On the launch pad at Cape Canaveral, the first half of the fairing is installed around the Phoenix spacecraft. (Photo by George Shelton courtesy NASA)
An even bigger hurdle will arise next May when Phoenix’s solar-powered lander descends on a previously untouched Martian polar region.

If the landing succeeds, Canadian scientists will travel to Tucson, where they will use an array of satellites to remotely operate the LIDAR. The Phoenix Mars lander is also equipped with a robotic arm to dig through Martian soil and ice in the arctic region, and onboard scientific instruments will analyze the samples.

The Phoenix Mars Mission is the first of NASA's competitively proposed and selected Mars Scout missions, supplementing the agency's core Mars Exploration Program, whose theme is "follow the water."

The University of Arizona was selected to lead the mission in August 2003 and is the first public university to lead a Mars exploration mission.

Phoenix uses the main body of a lander originally made for a 2001 mission that was cancelled before launch.

"During the past year we have run Phoenix through a rigorous testing regimen," said Ed Sedivy, Phoenix spacecraft program manager for Lockheed Martin Space Systems, Denver, which built the spacecraft.

"The testing approach runs the spacecraft and integrated instruments through actual mission sequences, allowing us to assess the entire system through the life of the mission while here on Earth," said Sedivy.

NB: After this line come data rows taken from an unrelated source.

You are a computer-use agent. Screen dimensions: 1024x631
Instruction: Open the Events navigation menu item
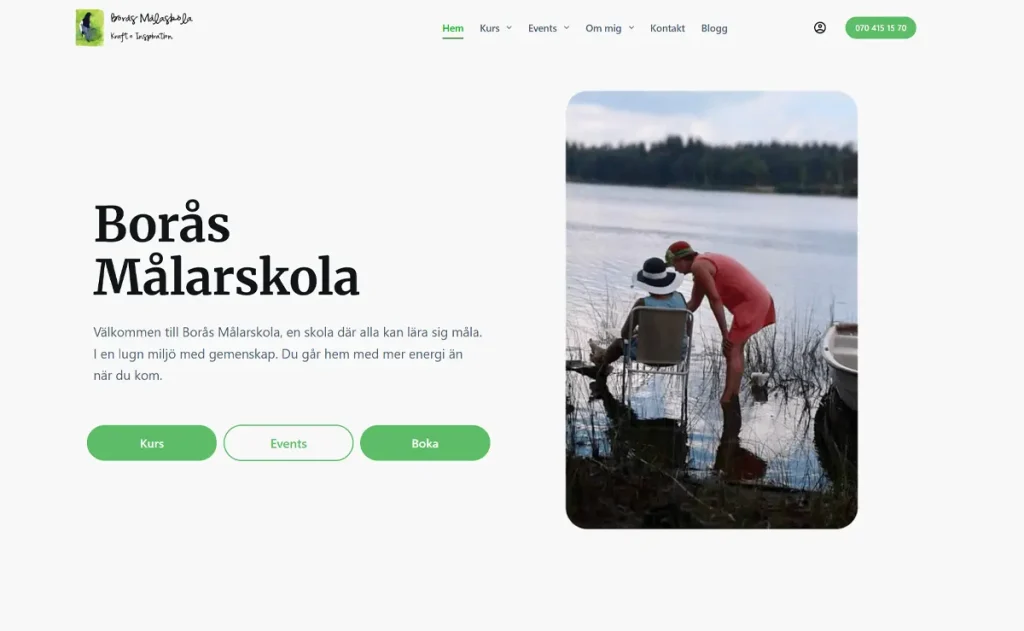click(x=542, y=28)
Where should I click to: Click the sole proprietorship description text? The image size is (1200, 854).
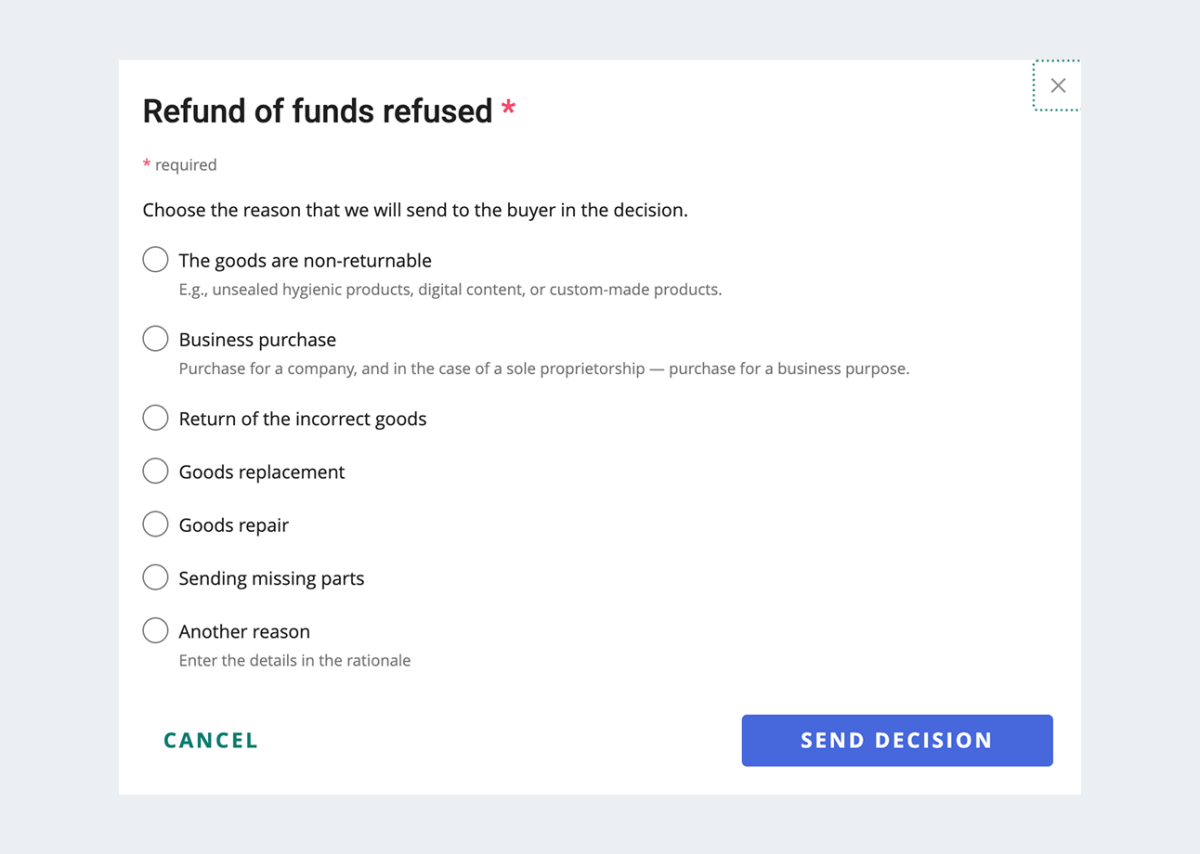click(543, 368)
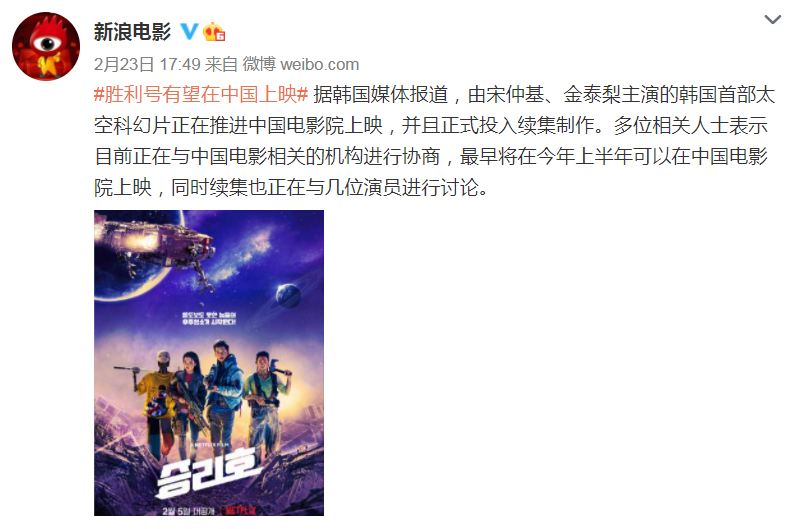This screenshot has height=529, width=792.
Task: Click the 2月23日 17:49 timestamp
Action: 147,64
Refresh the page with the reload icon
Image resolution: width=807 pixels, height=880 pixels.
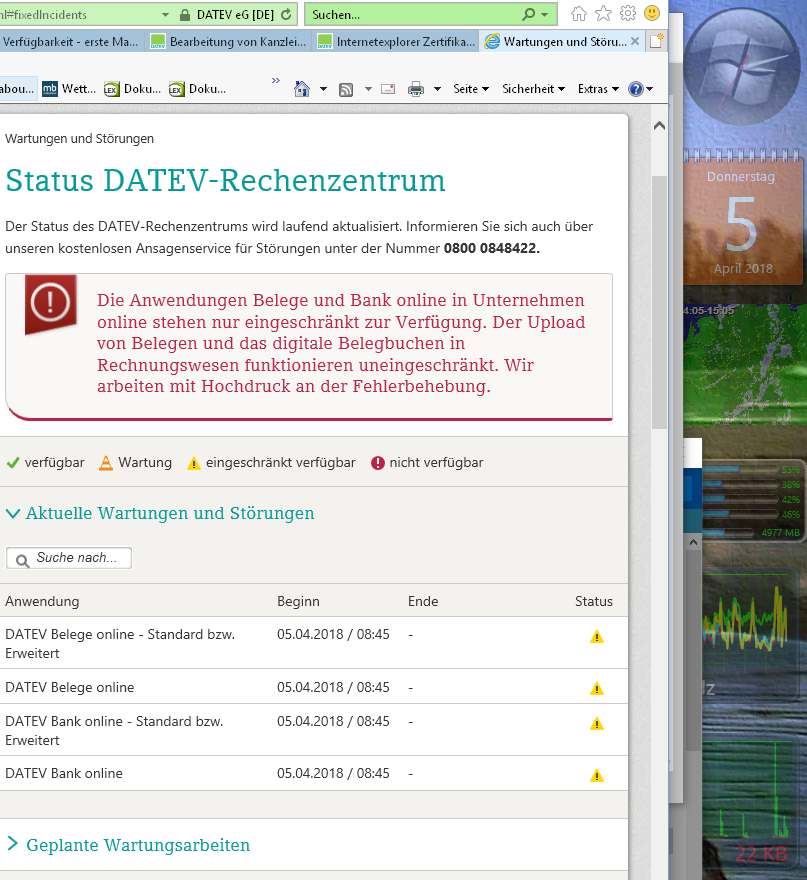pyautogui.click(x=288, y=15)
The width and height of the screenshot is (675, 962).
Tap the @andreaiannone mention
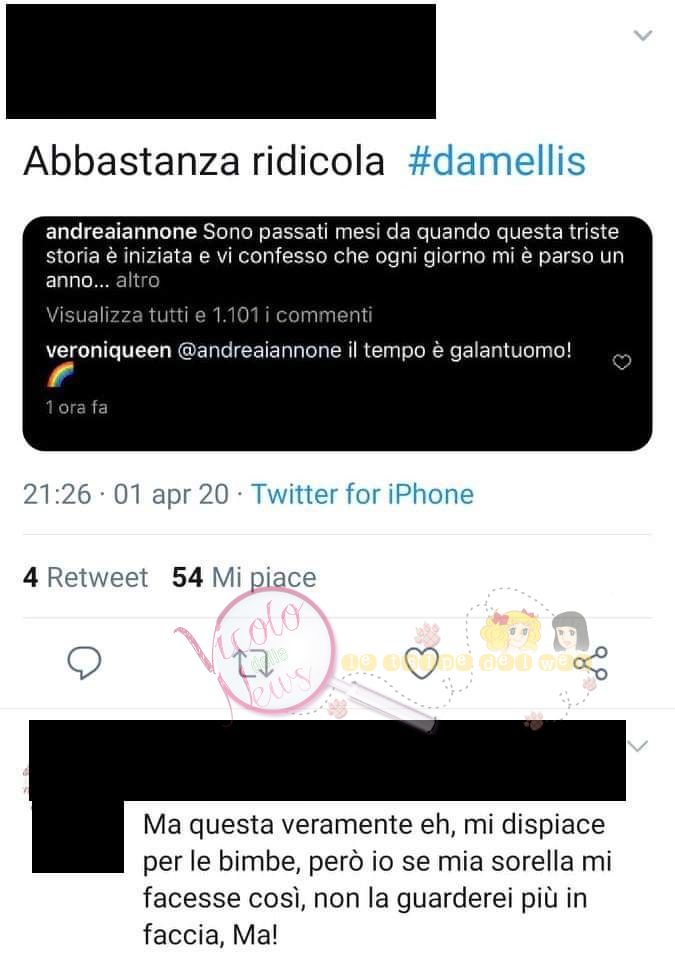(259, 351)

Samples of soil and ice collected by the lander's robotic arm will be analyzed by instruments mounted on the deck.

One key instrument will check for water and compounds containing carbon by heating soil samples in tiny ovens and examining the vapors that are given off.

Another will test soil samples by adding water and analyzing the dissolution products.

Cameras and microscopes will provide information on scales spanning 10 powers of 10, from features that could fit by the hundreds into a period at the end of a sentence to an aerial view taken during descent. A weather station will provide information about atmospheric processes in the arctic region.

Other international contributors include the University of Neuchatel in Switzerland, the University of Copenhagen in Denmark, the Max Planck Institute in Germany, and the Finnish Meteorological Institute.